The objective of NEVER GO TO WORK is in its title: Your alarm goes off just after 6 AM, and it's time to get to the office. Except arriving there ends the game, and you don't really want to go to work, anyway.
You are Agenesia, disgruntled and harboring a crush on your unreliable bus driver, and your meandering takes you all over town. Anything can go wrong: I was killed by ghosts on a mini golf course, and found myself inexplicably on a riverboat. I wanted to go to the strip club, but it was closed. I kind of like the gritty caprice of Agenesia's world: The rough textures of the graphical interface, the not knowing what to expect—is my intentional avoidance of efficient bus routes going to make my lateness to work sprawl wonderfully on the digital clock before me, or will I accidentally stumble into a game-over?

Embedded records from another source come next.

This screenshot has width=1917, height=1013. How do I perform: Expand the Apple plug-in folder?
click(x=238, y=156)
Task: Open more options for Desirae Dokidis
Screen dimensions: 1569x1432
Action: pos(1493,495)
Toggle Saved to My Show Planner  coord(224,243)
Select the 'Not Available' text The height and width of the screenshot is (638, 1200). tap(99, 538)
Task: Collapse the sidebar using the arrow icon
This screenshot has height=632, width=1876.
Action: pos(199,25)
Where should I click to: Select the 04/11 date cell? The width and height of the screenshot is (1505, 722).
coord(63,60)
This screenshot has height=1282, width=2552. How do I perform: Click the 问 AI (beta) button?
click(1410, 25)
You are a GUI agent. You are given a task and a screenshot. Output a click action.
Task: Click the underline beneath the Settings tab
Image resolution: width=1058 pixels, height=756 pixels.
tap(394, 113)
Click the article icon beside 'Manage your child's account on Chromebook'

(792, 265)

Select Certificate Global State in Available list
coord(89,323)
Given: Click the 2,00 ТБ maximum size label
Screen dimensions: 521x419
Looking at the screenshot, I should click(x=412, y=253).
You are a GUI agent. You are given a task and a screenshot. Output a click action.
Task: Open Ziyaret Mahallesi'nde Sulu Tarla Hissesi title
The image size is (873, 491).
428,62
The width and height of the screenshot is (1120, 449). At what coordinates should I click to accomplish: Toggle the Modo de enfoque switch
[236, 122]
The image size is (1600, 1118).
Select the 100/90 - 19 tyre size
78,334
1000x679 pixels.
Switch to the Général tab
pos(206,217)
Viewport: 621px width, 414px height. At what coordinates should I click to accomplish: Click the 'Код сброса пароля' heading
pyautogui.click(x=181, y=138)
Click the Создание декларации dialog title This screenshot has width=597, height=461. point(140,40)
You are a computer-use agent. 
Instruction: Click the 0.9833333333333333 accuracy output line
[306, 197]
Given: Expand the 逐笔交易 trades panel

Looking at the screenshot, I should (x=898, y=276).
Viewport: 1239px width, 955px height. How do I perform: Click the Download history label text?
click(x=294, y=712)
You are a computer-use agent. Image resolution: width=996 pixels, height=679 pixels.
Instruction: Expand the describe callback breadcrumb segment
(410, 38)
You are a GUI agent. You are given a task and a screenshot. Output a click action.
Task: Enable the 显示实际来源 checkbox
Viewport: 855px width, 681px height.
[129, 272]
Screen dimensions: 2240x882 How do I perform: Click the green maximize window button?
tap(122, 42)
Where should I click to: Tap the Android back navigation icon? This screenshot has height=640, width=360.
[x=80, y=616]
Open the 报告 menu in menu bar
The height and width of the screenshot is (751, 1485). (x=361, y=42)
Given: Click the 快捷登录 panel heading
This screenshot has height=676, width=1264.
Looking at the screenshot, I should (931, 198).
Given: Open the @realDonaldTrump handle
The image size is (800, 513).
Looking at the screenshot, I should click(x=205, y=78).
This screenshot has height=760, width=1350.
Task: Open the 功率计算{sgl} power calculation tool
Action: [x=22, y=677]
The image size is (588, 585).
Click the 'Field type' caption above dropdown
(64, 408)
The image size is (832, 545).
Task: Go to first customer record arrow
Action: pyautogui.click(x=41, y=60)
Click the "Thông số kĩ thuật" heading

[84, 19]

Some of the opacity doesn't serve the experience though, something I don't mind saying as developer Rani Baker (who also made this buggy but nifty nostalgic rebuild of Demon's Forge, the kind of Apple IIe game that I'm weird enough to still be excited about) is still taking feedback toward a final version of the game. I have a pack of cigarettes in my inventory slot, but while clicking it sometimes takes me to a wonderful neon ritual site, at other times it gets me stuck in an endless loop. I'm not sure what it's for. I enjoy the tension between needing to keep moving and not wanting to arrive at work, but while the collage of unpredictable moments feels creative and cool, at times I wish there were a little more for me to do.
NEVER GO TO WORK is free to play in your browser. It is the latest title to be commissioned by the Interactive Fiction Fund, which aims to support both established and up-and-coming interactive fiction makers with actual money (I'm a backer; consider becoming one yourself here). The last title was Morning Rituals, a game about a Satanic Keurig machine (which we liked).